If you’ve struggled to plan onboarding before, we get it. With employee shortages and busy schedules, it can be easy to let relief take over when you finally hire someone. But how each new hire leaves impressions on clients matters, and a solid, organized onboarding process is a great way to ensure everyone represents your cleaning business professionally and predictably — from the way you clean to the way you handle disputes.
Before you learn the tricks of the trade, ask yourself: Are you approaching your hiring process the right way? Do you assume that your new employees will quit soon, or that it’s almost a waste of your time to train them in the first place?
If your answer is yes, then you’ll be surprised to find out that onboarding is no less crucial to the success of your business than recruiting.

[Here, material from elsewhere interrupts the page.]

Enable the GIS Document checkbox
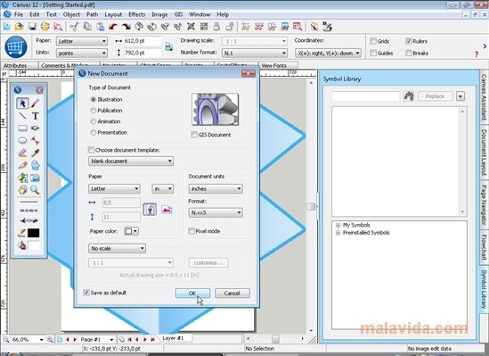Viewport: 489px width, 356px height. point(194,135)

Highly engaged employees result in a 21% greater profitability for your business. That’s a lot of money! So why throw it away with a poor onboarding process?
Table of contents
What to include in your onboarding checklists
Once you’ve set the tone for your business, you’re ready to tackle your first checklist. Your checklist serves as your map. It guides your onboarding process so that you don’t have to improvise at the last minute. The best part is that once you have a checklist, you never have to reinvent it! Nothing feels better than showing up prepared, right?
Welcome Checklist and Setting Expectations
You need to prepare for a new employee starting at least a few days before their start date. If you don’t have these things ready, your new hire might get the impression that you aren’t organized or don’t care enough about them — or their job — to prepare ahead of time. The first week should be about making your employee feel at home and teaching them some basics. It’s important to strike the right balance between teaching, answering questions, and letting employees adapt to their new work environment.
Here are the steps you need to take care of before your employee walks through your doors, so your day flows smoothly and your employee feels confident.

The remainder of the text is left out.